Numa exibição impressionante de senso comum médico que certamente vai irritar alguns no lobby do suicídio assistido, o cirurgião de transplantes e ex-ministro trabalhista Zubir Ahmed entrou no debate com uma sugestão simples: talvez devêssemos corrigir a forma como cuidamos dos moribundos antes de começarmos a ajudá-los a morrer.
Ahmed, que passou a vida profissional a segurar vidas nas mãos - literalmente, como cirurgião vascular e de transplantes - viu a ansiedade que rodeia a perspetiva de morrer e o desejo desesperado de doentes e famílias de evitar sofrimento desnecessário. Naturalmente, todos queremos bondade e respeito para os moribundos, mas Ahmed insiste que a verdadeira compaixão exige que façamos uma pergunta mais fundamental: Que tipo de sociedade estamos a construir se, antes de corrigirmos os sistemas concebidos para cuidar das pessoas, introduzimos um sistema concebido para as ajudar a morrer?

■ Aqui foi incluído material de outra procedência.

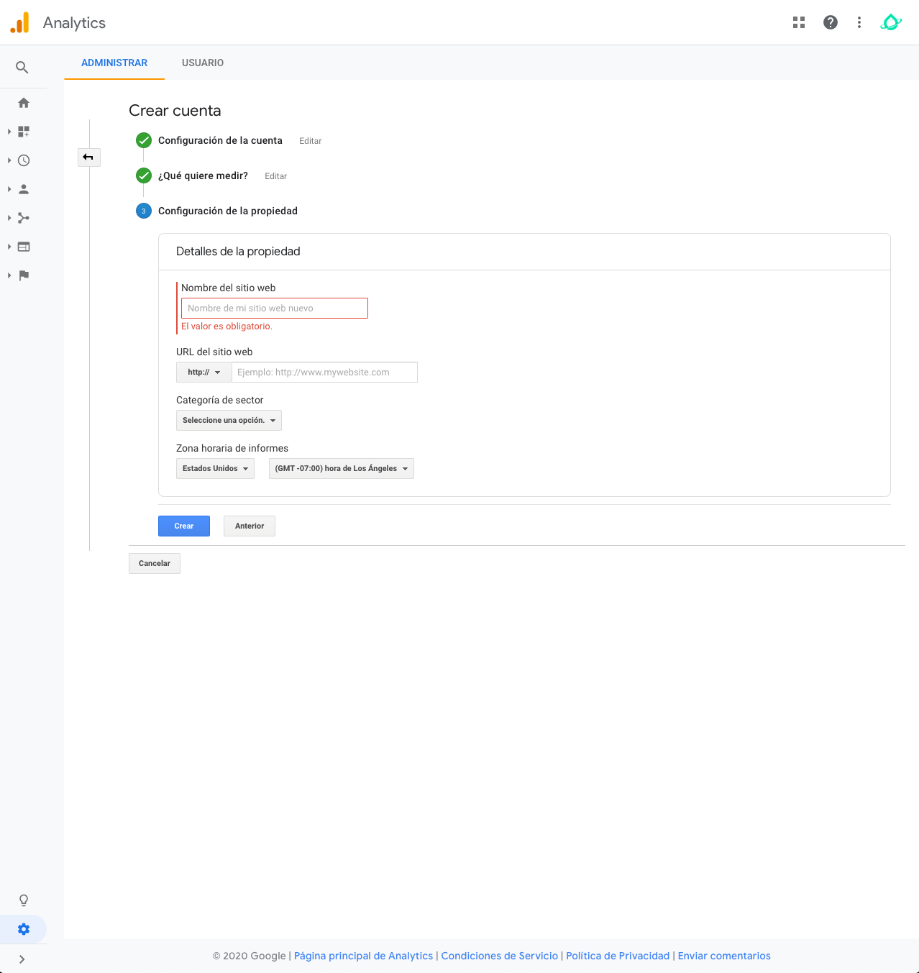The image size is (919, 973).
Task: Open the help question mark icon
Action: point(831,22)
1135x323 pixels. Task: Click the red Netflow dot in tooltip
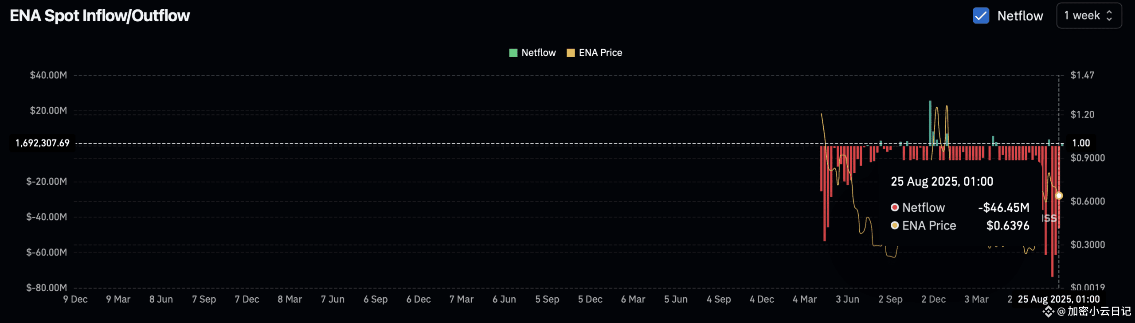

É um ponto justo. Em Inglaterra e no País de Gales, o acesso a cuidados paliativos adequados é, digamos, irregular. Demasiadas pessoas que enfrentam o fim da vida não recebem o apoio de que precisam, e Ahmed argumenta que o desejo de uma pessoa de morrer pode ser moldado pelo facto de ter ou não acesso a esses cuidados. Por outras palavras, antes de começarmos a oferecer a morte assistida como solução, talvez devêssemos garantir que a opção padrão não envolve sofrimento.

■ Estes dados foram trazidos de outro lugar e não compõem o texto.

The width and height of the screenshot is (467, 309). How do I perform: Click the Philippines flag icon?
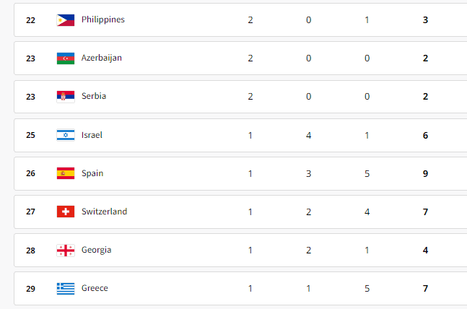click(66, 20)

Ahmed, que serviu como subsecretário de Estado parlamentar no Departamento de Saúde e Assistência Social de 6 de setembro de 2025 a 12 de maio de 2026, percebe do funcionamento interno do NHS. A sua mensagem é clara: não ponhamos a carroça à frente dos bois, especialmente quando a carroça é um bilhete só de ida para o além.

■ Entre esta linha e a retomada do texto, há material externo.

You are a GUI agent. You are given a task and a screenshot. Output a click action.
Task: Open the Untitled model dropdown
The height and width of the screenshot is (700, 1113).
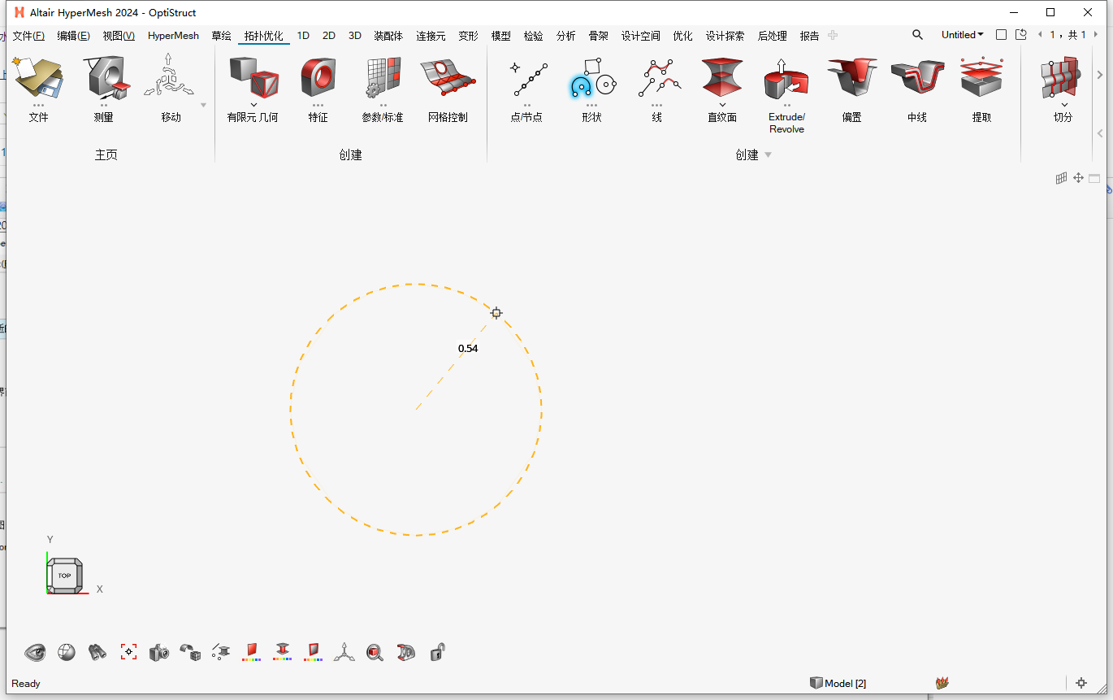pos(962,34)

Portanto, enquanto o debate continua, o conselho de Ahmed é simples: corrijam os cuidados primeiro, depois tenham a conversa. Porque, como ele observa astutamente, o tipo de sociedade que estamos a construir depende da ordem em que fazemos as coisas. E, idealmente, quereríamos construir uma sociedade onde as pessoas não se sintam forçadas a escolher a morte porque a alternativa é insuportável.